Freshman student Josh Wheaton is sitting in the first lecture of a first-year philosophy class taught by Professor Radisson. Radisson is an atheist and begins the class by listing a whole bunch of philosophers who are atheists and demanding that the students (about 80-90 of them) all acknowledge the “primitive superstition” of religion by writing on a piece of paper “God is dead” and signing it. The only student who does not do this is Wheaton. Radisson then challenges him to prove his belief in God over the next three lectures, with the students deciding who wins the debate.

Of course, it seems absurd that no one else in the class apart from Wheaton had a problem with the outrageously inappropriate requirement from Radisson to sign a religious statement denying the existence of a deity. I guess no theists ever take introductory philosophy classes? Or if they do then they mustn’t have any conviction about their belief (or the common sense to tattle on the Professor).

This movie didn’t prove that a god exists but it did ably demonstrate that stereotypes are alive and well in American Evangelicalism (the production company of the movie, Pure Flix, seems like it belongs to the evangelical stream of Christianity). If you don’t believe in a deity then you must be a horrible person, devoid of ethics, and pumped up on arrogance and self-centeredness. This movie conveys the idea that Christian’s don’t believe in atheists. How so? Because the atheist characters are just silly caricatures. Seriously, has the writer of this movie actually conversed with any atheists?
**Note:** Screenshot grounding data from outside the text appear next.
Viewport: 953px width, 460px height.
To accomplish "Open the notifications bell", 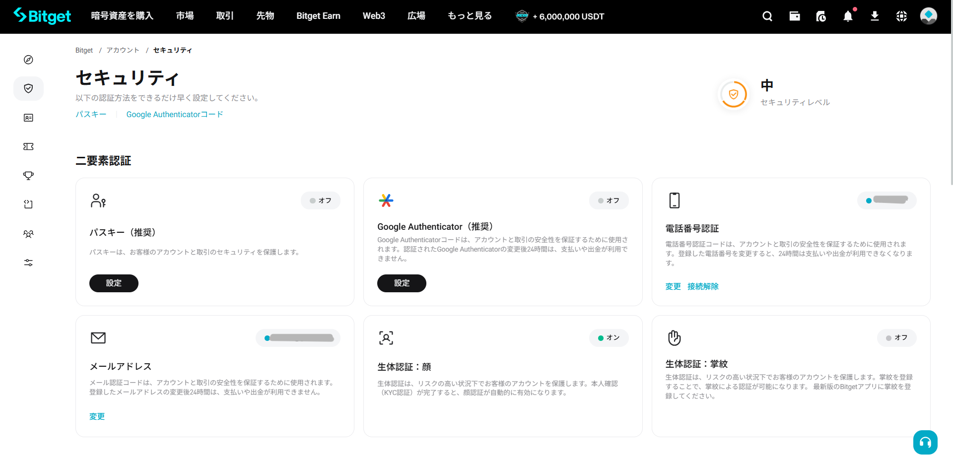I will (848, 16).
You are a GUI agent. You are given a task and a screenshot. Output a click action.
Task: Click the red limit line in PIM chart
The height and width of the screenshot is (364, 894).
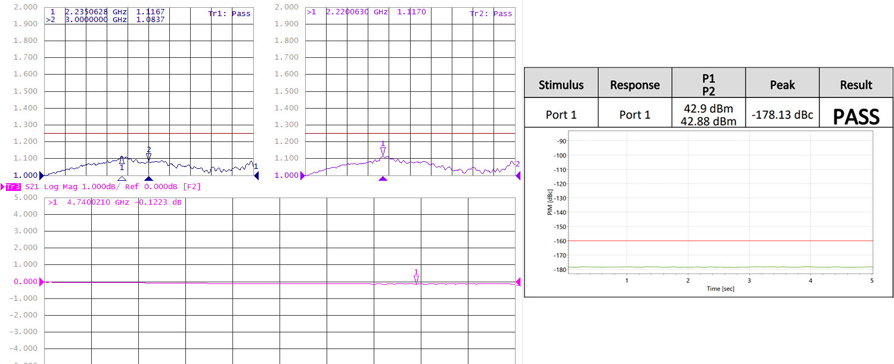click(x=715, y=240)
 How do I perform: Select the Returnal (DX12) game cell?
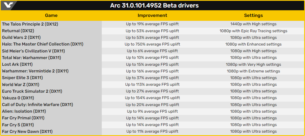pyautogui.click(x=18, y=31)
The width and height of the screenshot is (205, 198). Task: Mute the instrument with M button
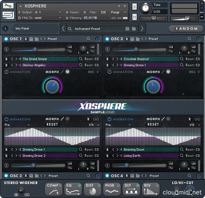tap(134, 16)
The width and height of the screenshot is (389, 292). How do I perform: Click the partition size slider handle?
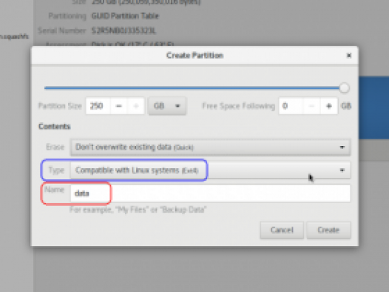click(x=344, y=88)
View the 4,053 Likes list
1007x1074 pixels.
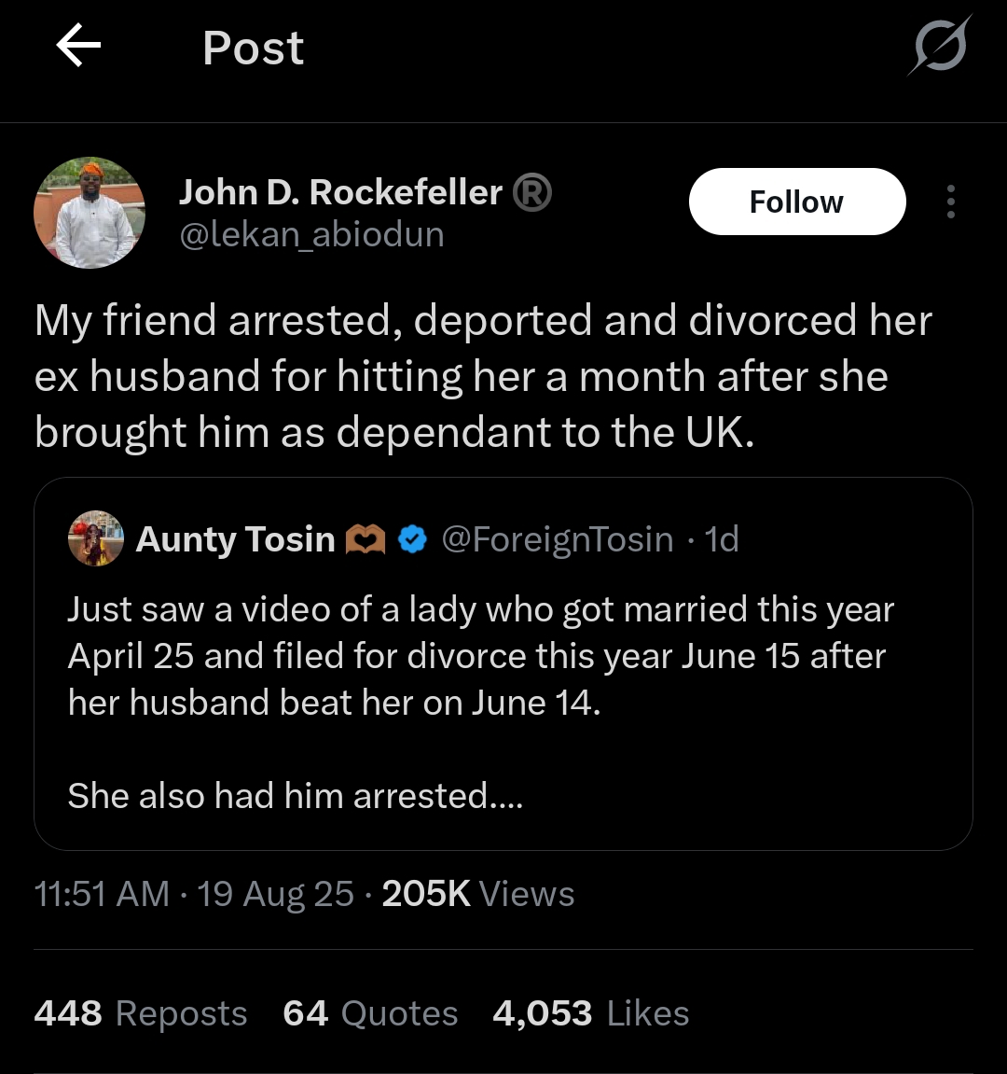click(590, 1013)
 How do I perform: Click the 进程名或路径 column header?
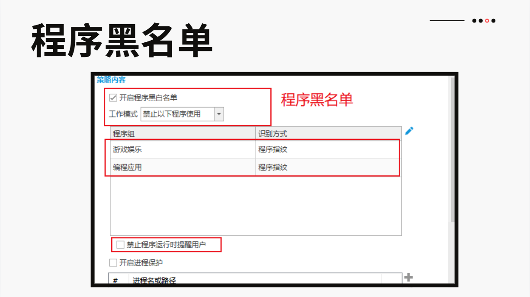[154, 281]
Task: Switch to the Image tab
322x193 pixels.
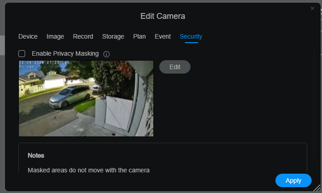Action: click(55, 37)
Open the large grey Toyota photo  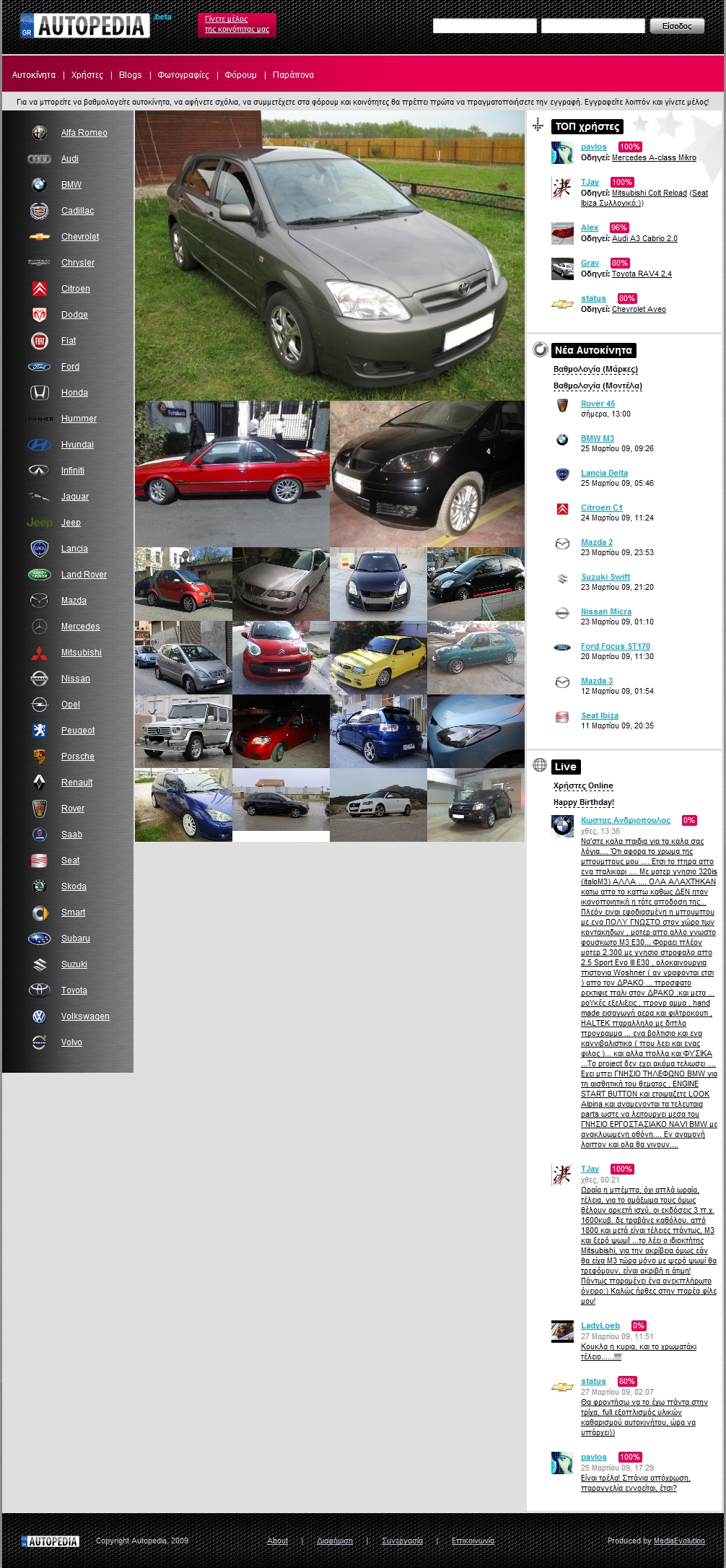tap(330, 256)
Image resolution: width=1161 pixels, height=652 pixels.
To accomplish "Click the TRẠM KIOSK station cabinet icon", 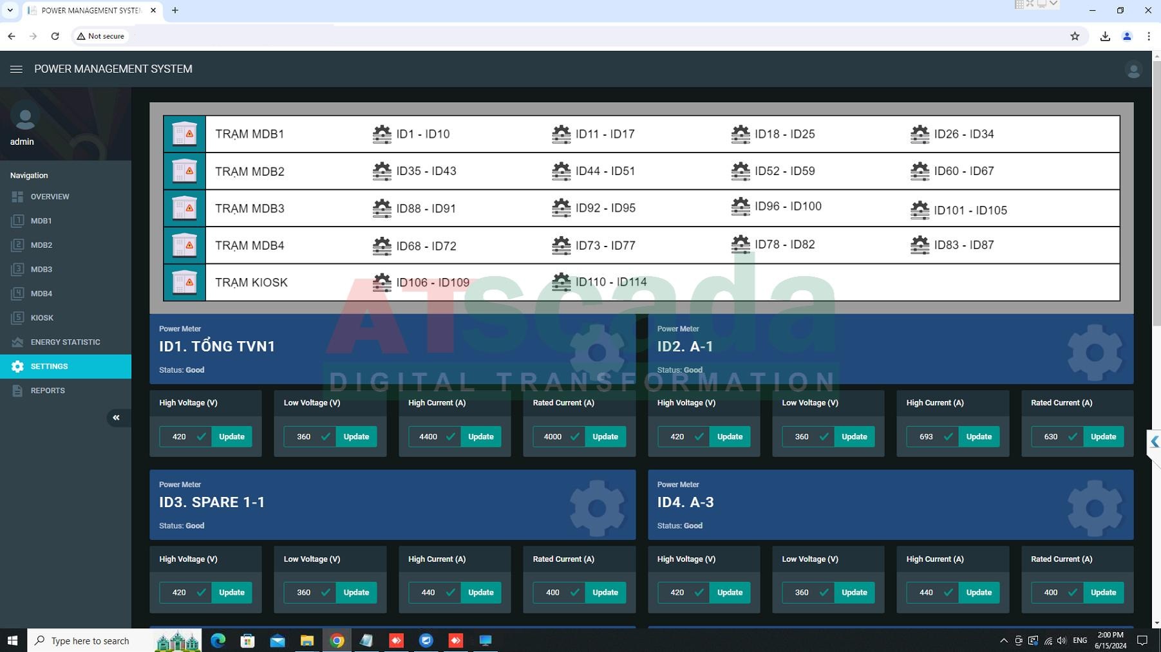I will tap(184, 283).
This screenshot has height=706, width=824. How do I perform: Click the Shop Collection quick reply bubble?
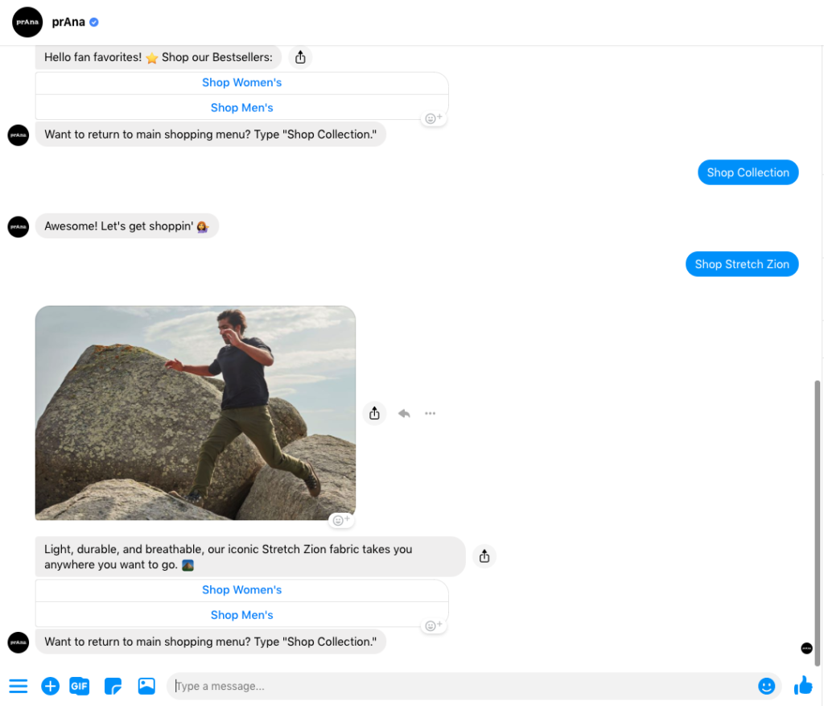[748, 172]
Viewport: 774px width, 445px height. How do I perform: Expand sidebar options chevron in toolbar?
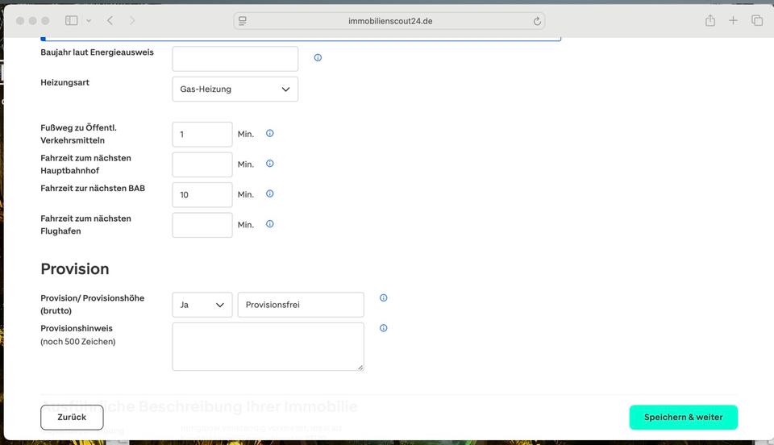88,21
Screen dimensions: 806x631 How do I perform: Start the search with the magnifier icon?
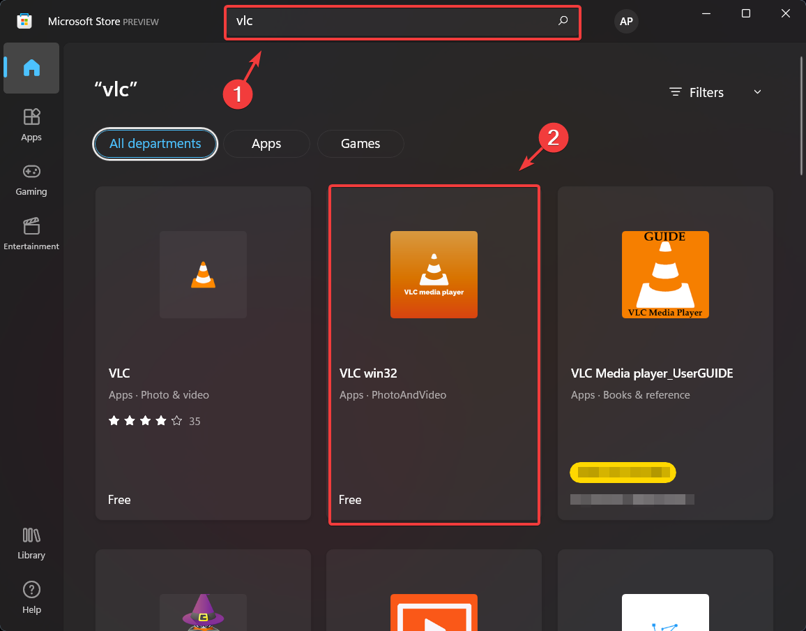tap(562, 22)
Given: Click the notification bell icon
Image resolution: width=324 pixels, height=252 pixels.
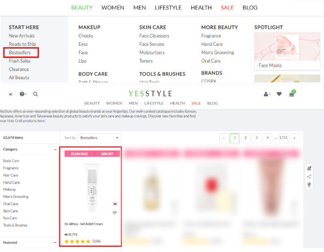Looking at the screenshot, I should pos(309,168).
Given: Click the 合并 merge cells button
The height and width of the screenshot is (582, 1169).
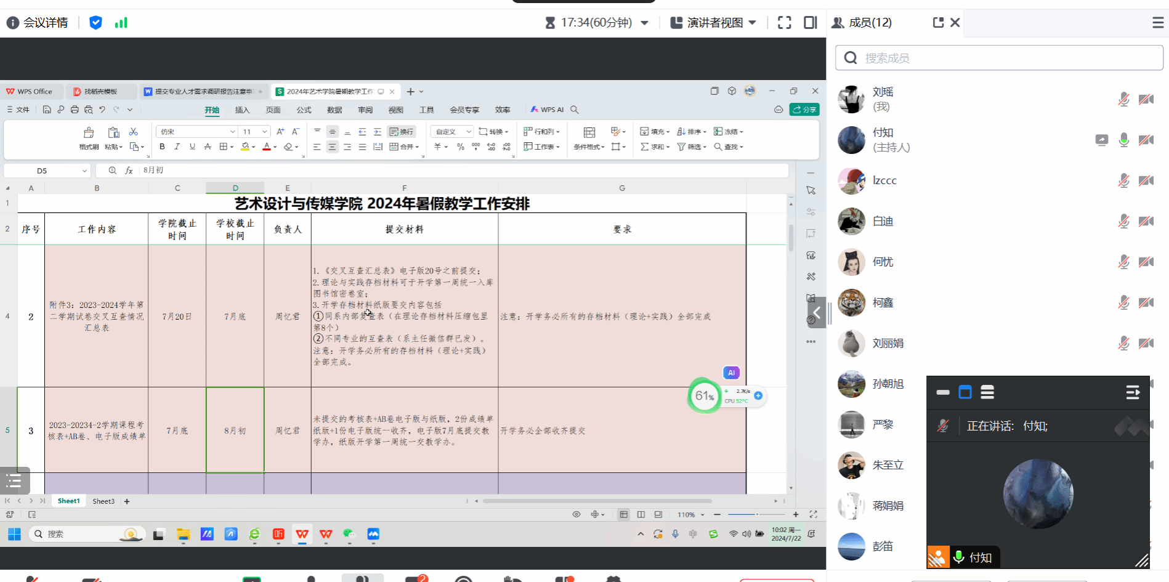Looking at the screenshot, I should pyautogui.click(x=404, y=147).
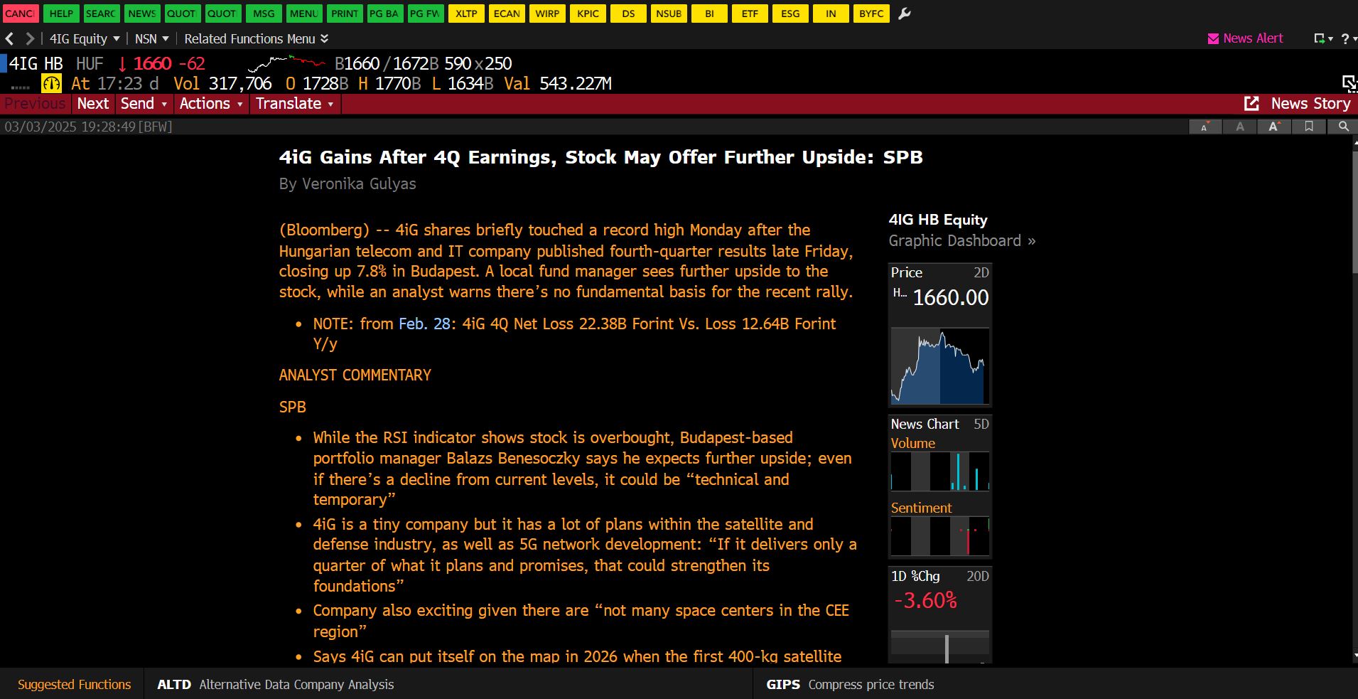Open the 4IG Equity security dropdown
Screen dimensions: 1358x699
(x=84, y=38)
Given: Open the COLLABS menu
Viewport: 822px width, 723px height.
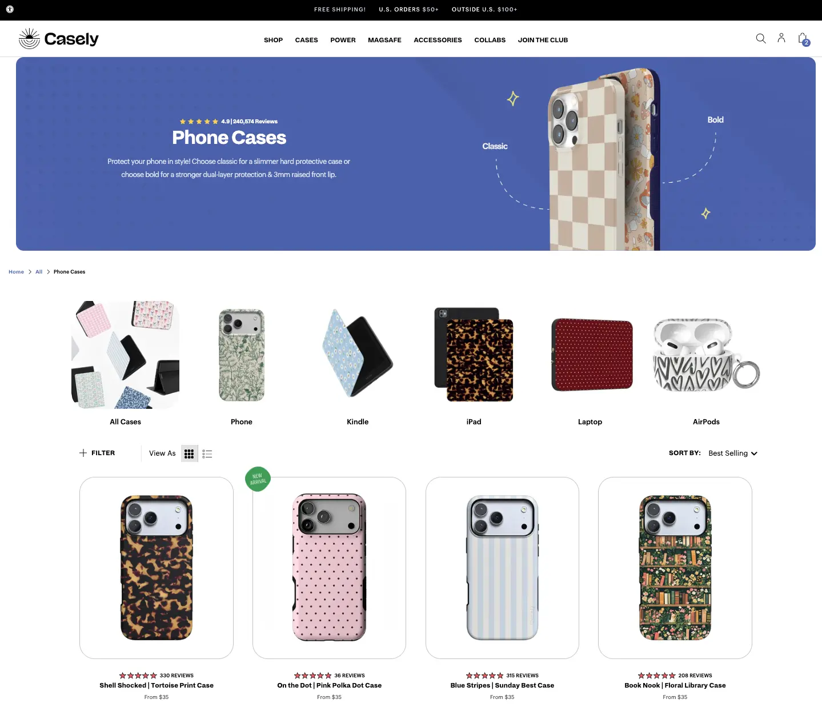Looking at the screenshot, I should [x=490, y=40].
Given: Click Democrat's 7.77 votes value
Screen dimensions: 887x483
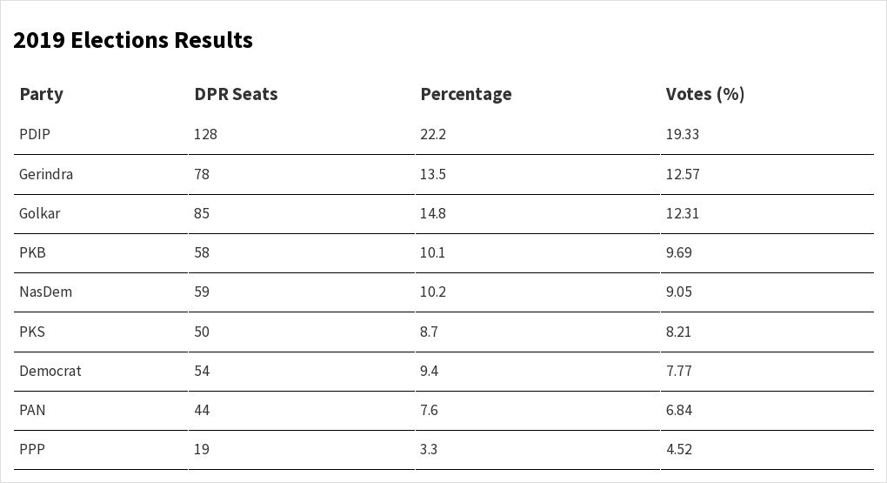Looking at the screenshot, I should (x=678, y=371).
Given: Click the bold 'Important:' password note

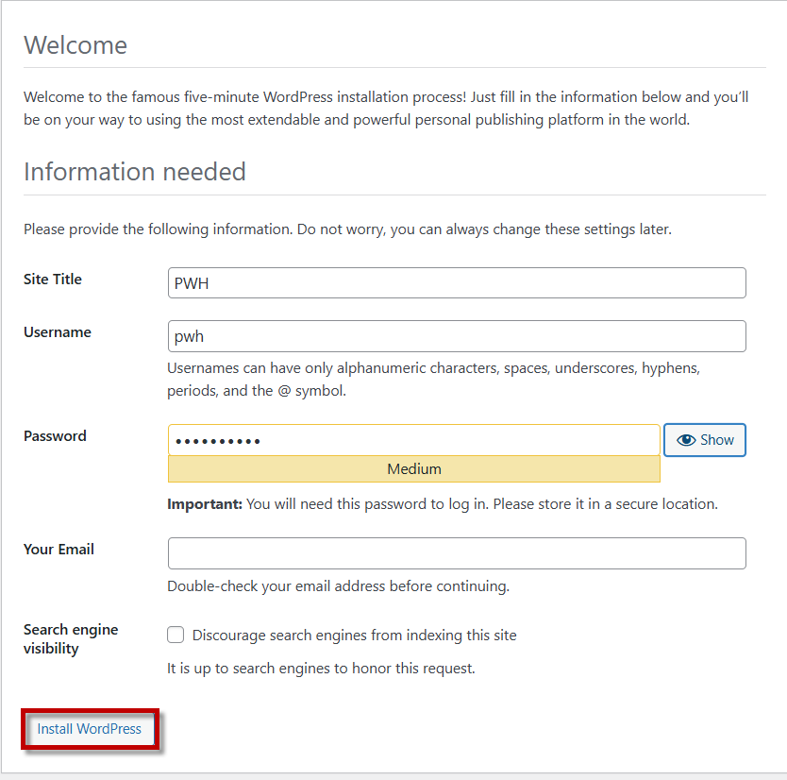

Radisson (Kevin Sorbo) and Mark (Dean Cain) are caricatures drawn up by an overactive and fearful evangelical imagination. Apart from making his students sign a statement saying “God is dead”, Radisson is also portrayed as very narcissistic, arrogant, and obnoxious to his Christian girlfriend, Mina. For instance, he tells Wheaton that he is God in the classroom and mocks Mina in front of the whole Philosophy Department faculty at a dinner.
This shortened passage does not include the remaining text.